Dataset records below:
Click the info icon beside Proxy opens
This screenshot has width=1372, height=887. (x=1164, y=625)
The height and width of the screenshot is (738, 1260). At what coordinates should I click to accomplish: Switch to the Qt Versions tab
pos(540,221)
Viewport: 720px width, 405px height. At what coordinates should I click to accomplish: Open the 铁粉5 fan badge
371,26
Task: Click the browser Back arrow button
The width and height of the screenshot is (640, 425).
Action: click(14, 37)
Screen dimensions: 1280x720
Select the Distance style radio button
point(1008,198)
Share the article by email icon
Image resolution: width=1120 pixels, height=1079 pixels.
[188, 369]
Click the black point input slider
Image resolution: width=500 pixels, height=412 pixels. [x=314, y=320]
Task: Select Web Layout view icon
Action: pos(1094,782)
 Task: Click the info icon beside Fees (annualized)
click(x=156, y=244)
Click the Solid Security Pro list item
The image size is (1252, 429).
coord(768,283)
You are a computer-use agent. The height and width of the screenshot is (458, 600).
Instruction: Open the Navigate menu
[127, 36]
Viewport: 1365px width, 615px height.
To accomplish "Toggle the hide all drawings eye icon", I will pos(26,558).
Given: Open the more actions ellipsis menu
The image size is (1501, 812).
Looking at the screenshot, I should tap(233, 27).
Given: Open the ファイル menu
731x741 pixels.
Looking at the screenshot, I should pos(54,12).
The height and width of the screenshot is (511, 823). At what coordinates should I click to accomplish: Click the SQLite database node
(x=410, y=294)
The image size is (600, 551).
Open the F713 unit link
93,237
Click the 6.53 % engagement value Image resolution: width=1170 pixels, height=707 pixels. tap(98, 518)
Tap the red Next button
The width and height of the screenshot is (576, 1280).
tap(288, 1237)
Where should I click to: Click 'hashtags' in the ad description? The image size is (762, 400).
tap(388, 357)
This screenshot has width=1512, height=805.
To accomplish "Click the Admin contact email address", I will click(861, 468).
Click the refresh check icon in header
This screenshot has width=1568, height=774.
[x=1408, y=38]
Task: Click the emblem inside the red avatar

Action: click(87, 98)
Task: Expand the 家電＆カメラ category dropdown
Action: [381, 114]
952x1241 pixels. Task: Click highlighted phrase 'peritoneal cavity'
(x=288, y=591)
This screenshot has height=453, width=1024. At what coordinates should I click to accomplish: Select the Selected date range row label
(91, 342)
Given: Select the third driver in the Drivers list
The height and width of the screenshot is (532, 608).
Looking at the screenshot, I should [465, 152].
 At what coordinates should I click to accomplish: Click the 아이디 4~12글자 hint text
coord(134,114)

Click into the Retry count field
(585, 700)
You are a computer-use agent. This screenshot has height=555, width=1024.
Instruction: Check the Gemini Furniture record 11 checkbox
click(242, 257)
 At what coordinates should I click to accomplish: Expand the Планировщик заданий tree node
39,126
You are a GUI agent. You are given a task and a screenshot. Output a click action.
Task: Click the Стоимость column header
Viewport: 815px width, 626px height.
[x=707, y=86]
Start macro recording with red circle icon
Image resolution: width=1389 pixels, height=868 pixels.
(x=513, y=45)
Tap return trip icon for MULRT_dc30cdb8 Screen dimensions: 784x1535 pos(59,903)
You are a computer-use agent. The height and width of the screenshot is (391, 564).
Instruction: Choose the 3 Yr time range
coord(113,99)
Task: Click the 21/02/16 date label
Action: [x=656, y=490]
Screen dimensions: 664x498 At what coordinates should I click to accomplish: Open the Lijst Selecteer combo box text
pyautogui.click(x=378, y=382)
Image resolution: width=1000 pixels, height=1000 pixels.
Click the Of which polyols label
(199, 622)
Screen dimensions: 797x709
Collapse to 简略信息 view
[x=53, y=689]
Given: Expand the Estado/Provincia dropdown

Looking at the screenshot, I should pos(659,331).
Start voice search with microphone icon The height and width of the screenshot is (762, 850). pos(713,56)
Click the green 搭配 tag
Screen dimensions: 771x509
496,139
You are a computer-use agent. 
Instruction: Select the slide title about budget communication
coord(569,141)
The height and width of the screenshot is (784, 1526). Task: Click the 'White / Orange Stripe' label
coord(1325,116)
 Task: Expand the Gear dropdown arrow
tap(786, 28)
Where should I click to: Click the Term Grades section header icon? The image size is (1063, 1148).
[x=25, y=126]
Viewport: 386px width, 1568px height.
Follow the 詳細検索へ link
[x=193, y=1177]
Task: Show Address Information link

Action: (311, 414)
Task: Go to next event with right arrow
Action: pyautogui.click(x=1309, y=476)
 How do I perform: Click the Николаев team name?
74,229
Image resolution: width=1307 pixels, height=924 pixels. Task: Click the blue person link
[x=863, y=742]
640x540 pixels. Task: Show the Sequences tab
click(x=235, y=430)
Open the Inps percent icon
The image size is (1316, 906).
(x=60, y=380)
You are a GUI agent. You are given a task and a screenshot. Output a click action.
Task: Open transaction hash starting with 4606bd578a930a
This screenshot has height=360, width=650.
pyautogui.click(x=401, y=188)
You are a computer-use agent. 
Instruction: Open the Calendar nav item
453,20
End of Dataset records.
_To do_. Lines in the data that include the word "agent" should all be copied.

_Written solution_.
You are a computer-use agent. The height and width of the screenshot is (458, 600).
You are a computer-use agent. This screenshot has height=555, width=1024.
You are a GUI agent. You are given a task and a screenshot. Output a click action.
You are a computer-use agent. The height and width of the screenshot is (391, 564).
You are a computer-use agent. 
You are a GUI agent. You are given a task and a screenshot. Output a click action.
You are a computer-use agent. 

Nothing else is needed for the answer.